From 1972 to 1981, he held academic positions at the University of Southern California and the State University of New York at Albany. From 1980 to 1981, he also served as a program analyst in the United States Department of Health and Human Services, researching welfare policy.

==Academic career==
Erie joined the Department of Political Science at UC San Diego in 1981, where he served as Assistant, Associate, and then full Professor until his retirement in 2016. He concurrently held an adjunct appointment in the Department of History (1991–2016) and was Director of the Urban Studies and Planning Program from 2000 to 2014.

==Research and publications==
Erie's research focuses on the political economy of cities and metropolitan regions, examining the impact of infrastructure and governance on economic development.
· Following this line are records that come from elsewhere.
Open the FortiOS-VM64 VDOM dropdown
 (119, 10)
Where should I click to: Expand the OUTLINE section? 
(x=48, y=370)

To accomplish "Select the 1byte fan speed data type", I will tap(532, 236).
His work emphasizes how the politics of water supply and trade infrastructure (such as ports and airports) shaped the growth of cities like Los Angeles and San Diego.
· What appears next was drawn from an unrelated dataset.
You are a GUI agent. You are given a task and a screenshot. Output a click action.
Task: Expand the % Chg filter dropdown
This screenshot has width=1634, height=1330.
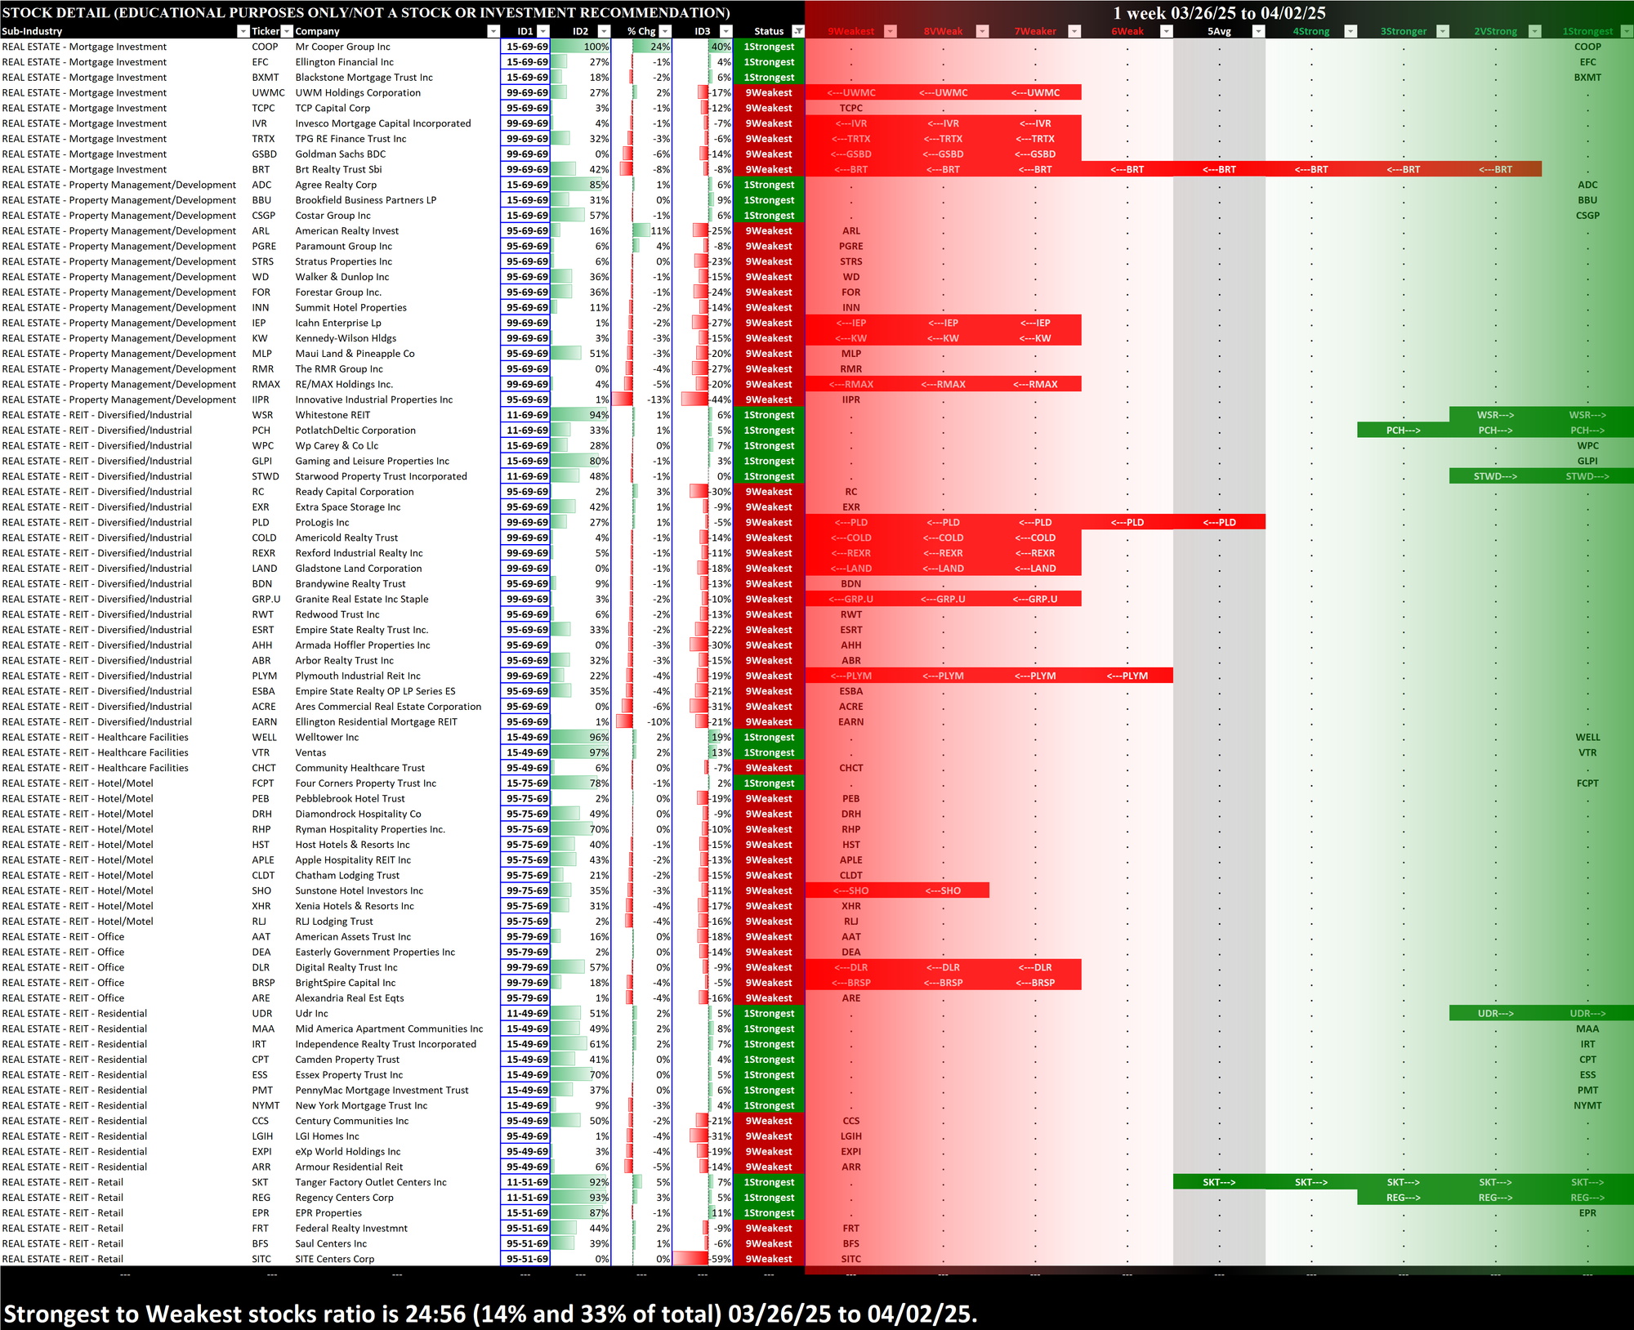pos(665,31)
==Policy and civic engagement==
In addition to his academic work, Erie has been involved in public policy debates on infrastructure, governance reform, public finance, and urban planning. He has co-authored policy monographs on airport development, trade infrastructure, urban governance, and water management for the RAND Corporation, the Southern California Association of Governments, and the Los Angeles County Economic Development Corporation.

He served on the Governor's Commission on Building for the 21st century and played an active role in California's water and airport policy debates. Erie also participated in civic efforts for governance reform in San Diego, including the adoption of a strong-mayor system. He has advised public officials, business groups, and civic organizations and authored numerous opinion pieces in the Los Angeles Times, The San Diego Union-Tribune, and other newspapers.

==Honors and awards==
- Norton Long Career Achievement Award, Urban Politics Section, American Political Science Association (2016)
- Best Book in Urban Politics, APSA (1989, 2012)
- Robert Park Award, Community and Urban Sociology Section, American Sociological Association (1989)
- International Author Award, Lambda Alpha International (2009)
- Donald H. Pflueger Local History Award, Historical Society of Southern California (2006)
- Chancellor's Associates Faculty Award for Excellence in Community Service, UC San Diego (2005)
- Faculty Fellow, National Association of Schools of Public Affairs and Administration (1980–81)
- Teaching awards from UCSD's Earl Warren College and USC's School of Public Administration

==Books==
- Rainbow's End: Irish-Americans and the Dilemmas of Urban Machine Politics, 1840–1985 (University of California Press, 1988)
- Globalizing L.A.: Trade, Infrastructure, and Regional Development (Stanford University Press, 2004)
- Beyond Chinatown: The Metropolitan Water District, Growth, and the Environment in Southern California (Stanford University Press, 2006)
- Paradise Plundered: Fiscal Crisis and Governance Failures in San Diego (with Vladimir Kogan and Scott A. MacKenzie, Stanford University Press, 2011)

==Selected journal articles==
- Erie, Steven P. (1992). "How the Urban West Was Won: The Local State and Economic Growth in Los Angeles, 1880–1932". Urban Affairs Quarterly, 27(4): 519–554.
- Erie, Steven P., et al. (2002). "Fiscal Constraints and the Loss of Home Rule: The Long-Term Impacts of California’s Post-Proposition 13 Fiscal Regime". American Review of Public Administration, 32(4): 423–454.
- Erie, Steven P., et al. (2010). "Redevelopment, San Diego Style: The Limits of Public–Private Partnerships". Urban Affairs Review, 45(5): 644–678.